◆ Quoted text
....................

Mr V Smith (ANC) said he did not agree that there was a need to prescribe a minimum number of people attending.
Mr Mdakane said Rule 40, on public access, proposed how Members and the public should be searched. There had been a problem of some Members, including Ministers, refusing to be searched as they came into the Chamber. Only the President, who was not a Member, should not be searched.
Mr Steenhuisen said it this was a peoples' parliament that should be easy to access. However, given what was happening around the world, security was very important. As a Member, he resented being treated like a criminal in a place of work. If this was a security measure, it must be consistently applied. He understood why it must be implemented, but stressed that no Member should feel strained at the place of work.
Ms D Dlakude (ANC) said searching was important for all Members' safety, and pointed out that people were subject to searches at airports, and even at the Westminster parliament.
Ms Dudley said no-one should be inconvenienced, but security was important and should be taken extremely seriously.
Ms Carter agreed with the need for security, but had a problem of selective security. Members should be disciplined when they refused to be subject to security.
Ms Kilian said there was no need to have a set of rules that applied at SONA. Searching was a common practice for all parliaments, which must be applied consistently on all days.
Mr Ndlozi said it was inhumane. As far as SONA was concerned, he suggested that it should be not be "over securitized", with roads closed for this was just a show of power, not a need for extra security. The President could not be protected only at SONA - and he pointed out that virtually anything - such as heels, hairpins or pens could be used as weapons. Even if someone was not carrying a gun, it would be possible to hurt another with fists. However, he agreed that Parliament was "home" to Members and they should not be treated with suspicion. He believed that there was no basis for searching.
Mr Radebe said security measures must apply. South Africa was participating in a lot of international forums which could make it a target. If the South African National Defence Force was called upon to fight Boko Haram and ISIS, it would have security implications. It will be a sad day if a Member was killed or Parliament was bombed.
Mr Waters said that there was a distinction. When Members went to an airport, they were visitors. When they went to Parliament, it was their workplace. Members should not be subjected to security checks at the workplace. Once they were in the precincts of Parliament, it did not make sense to be subjected to further security checks moving from Marks Building to the Old Assembly Chamber. The rules for thorough searching remained mainly for public visitors.
Mr Mdakane said Rule 45 on Conduct of Members included decorum and dress code, on which the debate had started two years ago. One area of conduct of Members was decorum, which meant ensuring that the conduct of a Member in the Chamber was entirely appropriate, when a point of order was raised, when a ruling was made and when ordered to leave. In the latter case, a Member asked to leave should not gesture and tell the Speaker "go to hell". Decorum was important for the proper running of Parliament. All parties agreed that there should be minimum dress code standards in Parliament and that Members should not enter Parliament wearing casual takkies, jeans and shorts.
Ms Dudley said this was meddling with the dress code, and suggested that the voters should judge their representative, not Members.

....................

◆ Lines on where targets appear
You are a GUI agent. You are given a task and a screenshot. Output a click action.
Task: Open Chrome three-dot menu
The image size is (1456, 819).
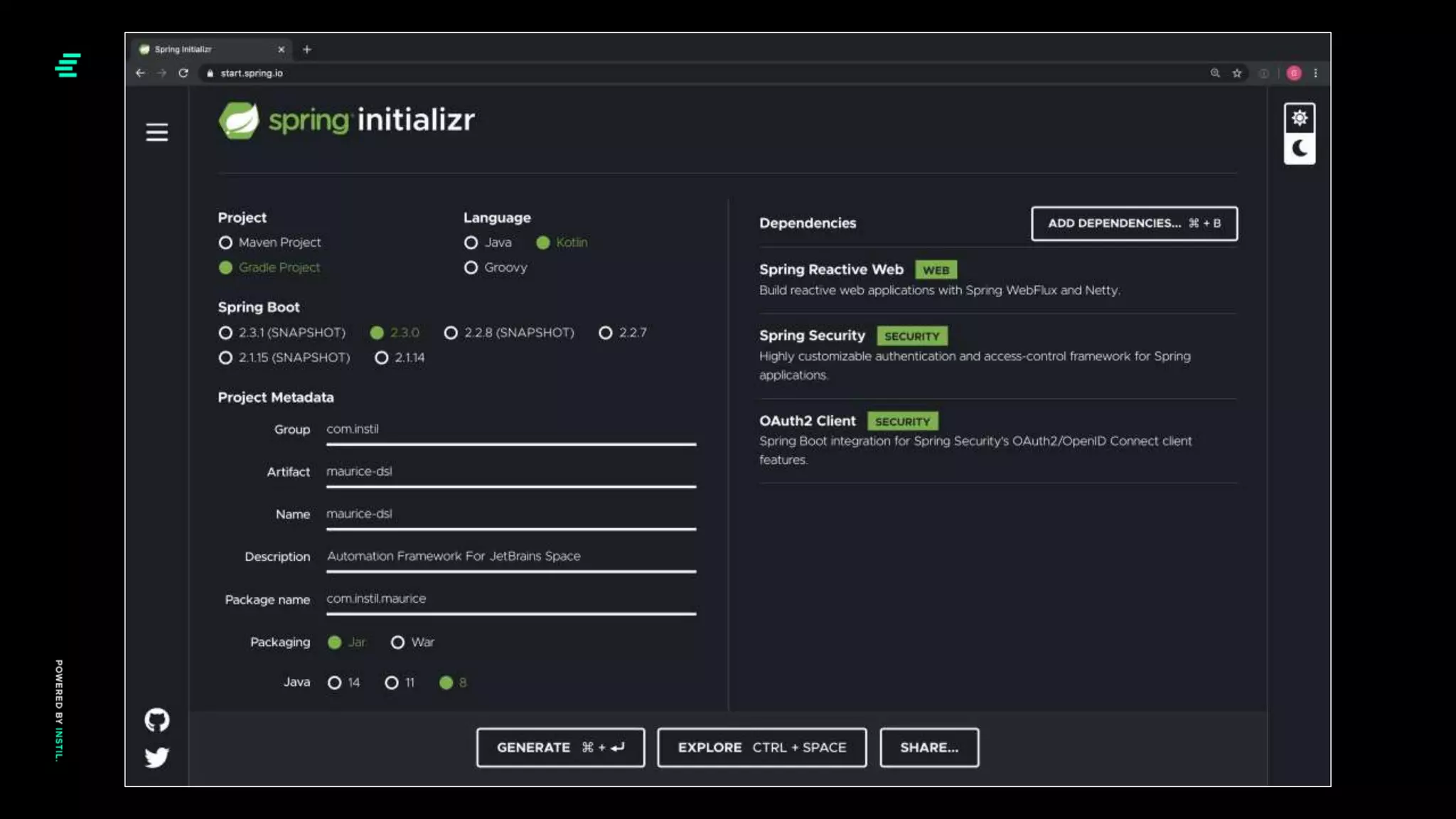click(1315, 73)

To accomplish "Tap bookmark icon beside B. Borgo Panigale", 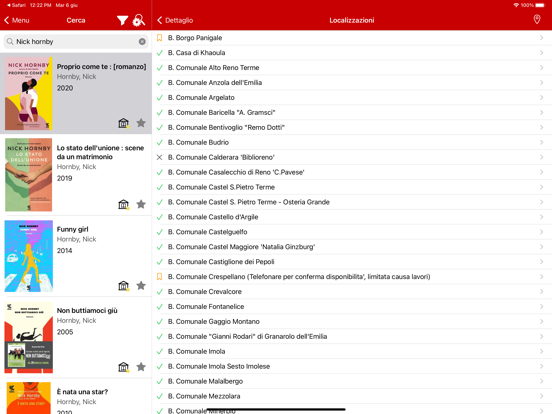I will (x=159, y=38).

....................

◆ Exercise task
Edit the minutes on Parliament security searches from "Ms Dudley said no-one" to "subject to security.", replacing "disciplined" with "sanctioned". Rely only on the minutes on Parliament security searches.

◆ Reply to the exercise
Ms Dudley said no-one should be inconvenienced, but security was important and should be taken extremely seriously.
Ms Carter agreed with the need for security, but had a problem of selective security. Members should be sanctioned when they refused to be subject to security.